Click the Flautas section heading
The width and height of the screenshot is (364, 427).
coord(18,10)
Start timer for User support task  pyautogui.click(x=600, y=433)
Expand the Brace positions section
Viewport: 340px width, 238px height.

==

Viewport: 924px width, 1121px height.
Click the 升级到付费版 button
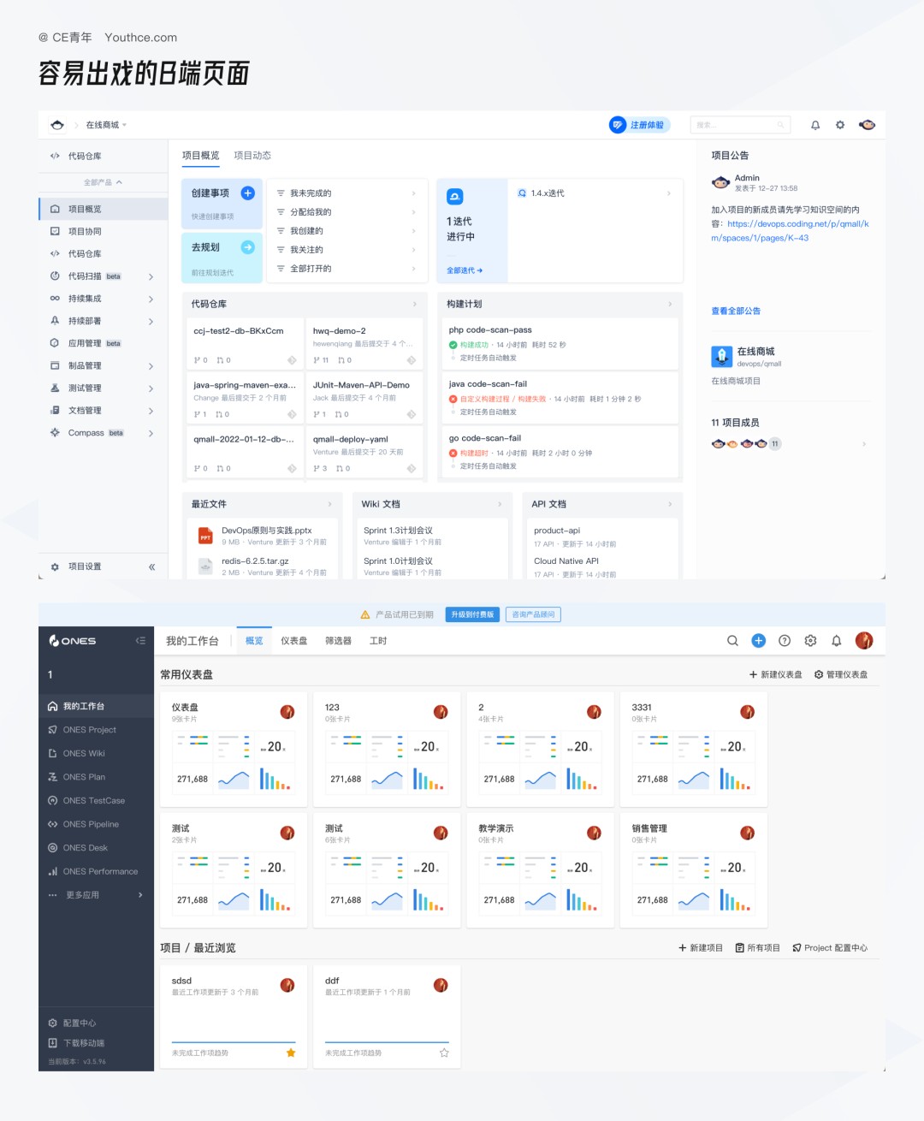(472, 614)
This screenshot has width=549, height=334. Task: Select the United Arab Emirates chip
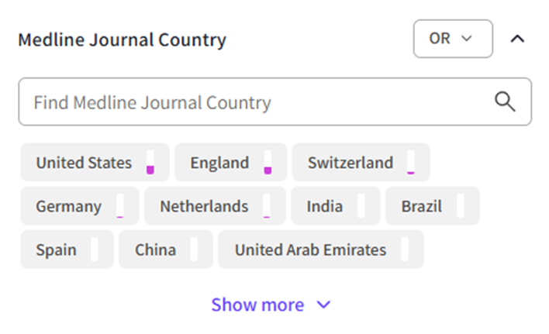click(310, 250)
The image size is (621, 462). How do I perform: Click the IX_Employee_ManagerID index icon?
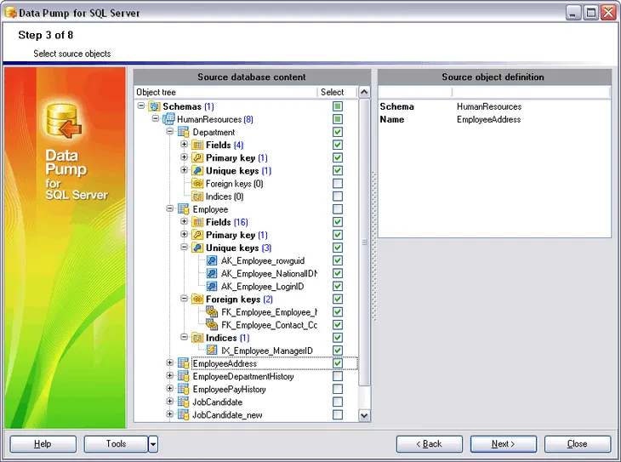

...

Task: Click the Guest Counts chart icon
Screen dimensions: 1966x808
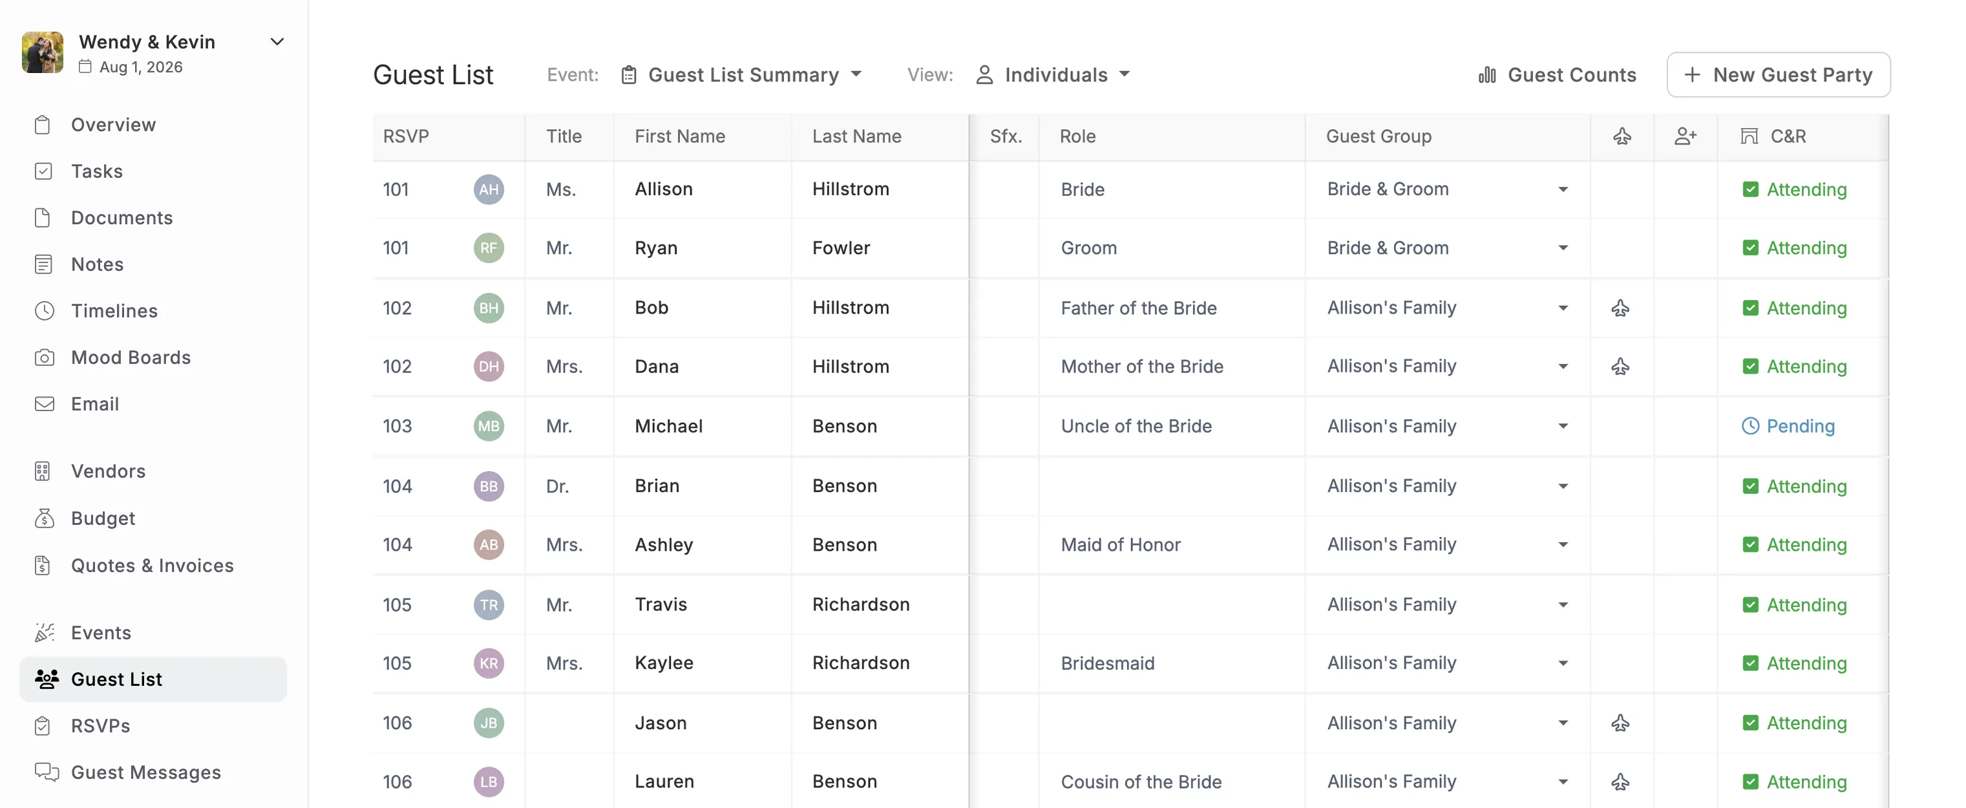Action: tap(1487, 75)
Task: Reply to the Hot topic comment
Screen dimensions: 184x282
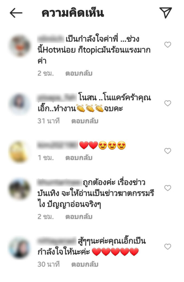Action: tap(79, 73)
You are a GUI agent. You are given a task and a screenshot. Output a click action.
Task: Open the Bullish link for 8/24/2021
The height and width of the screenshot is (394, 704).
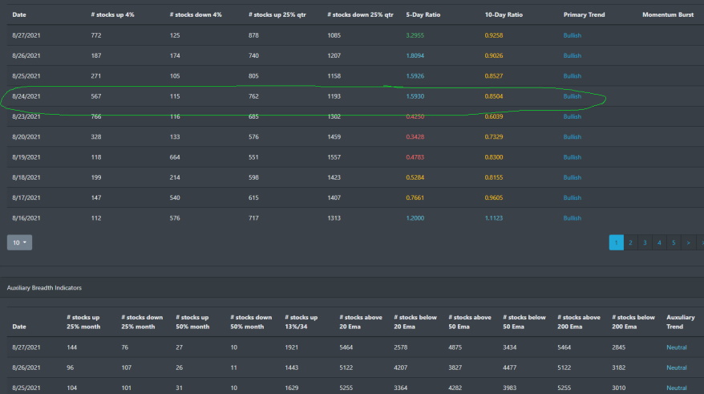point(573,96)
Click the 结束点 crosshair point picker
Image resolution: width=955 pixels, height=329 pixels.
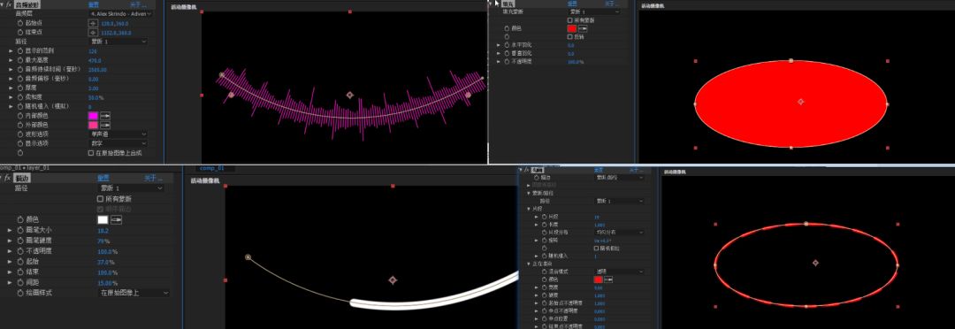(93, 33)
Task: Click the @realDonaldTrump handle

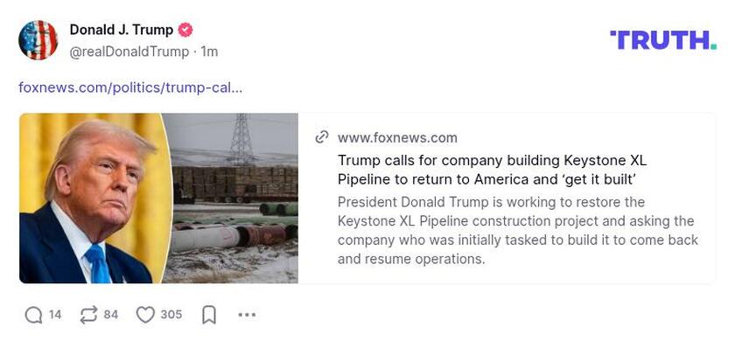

TASK:
Pick out every line in the records above that contains the word "icon" and copy each one.

FULL RESPONSE:
The image size is (621, 462). How do I perform: Click the IX_Employee_ManagerID index icon?
Task: Click the Guest Counts chart icon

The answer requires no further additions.